The Top Tips For Training Your Cat

Written by: Adri Sandoval
Adri Sandoval is the Special Projects Manager for iHeartDogs and iHeartCats. Her work has deepened her love for animals, fostering a strong passion for rescue and animal advocacy.Read more
| Published on December 2, 2017

Cats have a bad reputation for being untrainable. The fact of the matter is that cats can be trained, but they have different motivations than dogs.

While dogs might respond positively to a reward of their favorite ball, a scratch behind the ears, or a verbal “good boy,” most cats are best motivated by food. The good news is that positive reinforcement can help train your cat to do many positive behaviors from using the litter box or scratching post all the way up to performing tricks.

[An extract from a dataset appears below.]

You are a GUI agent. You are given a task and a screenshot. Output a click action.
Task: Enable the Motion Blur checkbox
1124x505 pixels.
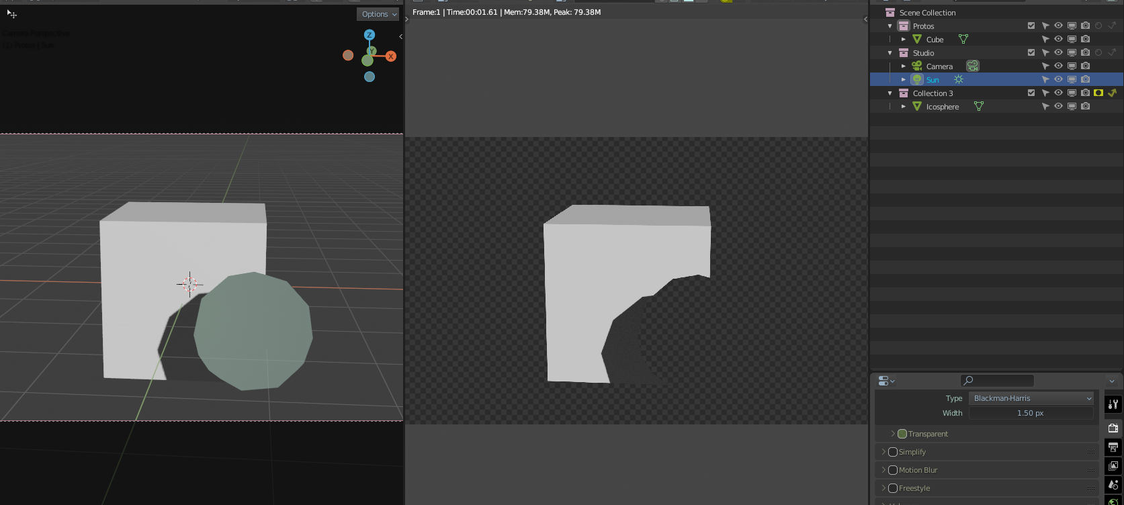pos(893,470)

This video has some of cat guru Jackson Galaxy’s ideas on the best and worst ways to train your cat.

The Humane Society of the United States (HSUS) agrees that punishing cats for bad behaviors is ineffective at best and harmful to your relationship with your cat at worst. According to their website:

“You may be sorely tempted to yell at your cat if you catch them sitting next to a broken vase or clawing the furniture, but punishing your cat after the fact is ineffective. She won’t connect the punishment with something they’re already done and forgotten about. Instead, they’ll think you’re yelling at them for whatever they’re doing at that very moment, which might be welcoming you home from work. Yelling, hitting, and shaking will only make your cat fearful and confused and could lead to them avoiding you altogether.”

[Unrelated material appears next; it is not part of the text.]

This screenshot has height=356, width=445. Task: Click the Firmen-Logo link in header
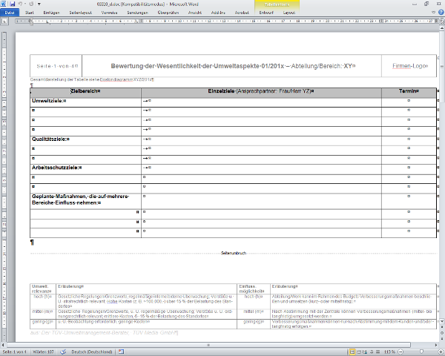pos(407,66)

So what is positive reinforcement and how can you use it to teach your cat what you would like them to do? In short, you want to use treats to reward your cat’s good behaviors. When they learn that doing a certain task gives them a taste of their favorite treat, they are more likely to repeat that task in order to receive more treats.

They key is to reward your cat IMMEDIATELY following a positive behavior, otherwise they won’t understand that the treat they are receiving is connected to the behavior that they just performed. One way to bridge the gap between your cat performing the behavior and receiving the treat is to use a clicker (which can be purchased cheaply from most pet stores). You train your cat that the sound of the clicker means a treat is coming. Then you click the moment your cat does the right thing and follow the click with a treat a few seconds later.

The best time to train your cat is shortly before meal time, when they’re more willing to work for a food treat. Keep training sessions short, since cats are likely to get bored after more than 10-15 minutes of training.

In order to avoid having a fat cat, you’ll eventually want to switch your cat to receiving more praise and affection as a reward for positive behaviors rather than treats. Once you’ve stopped giving treats every time your cat does a desired behavior, you should still use treats as rewards instead of just giving them freely, or else you’re likely to turn your cat into a beggar.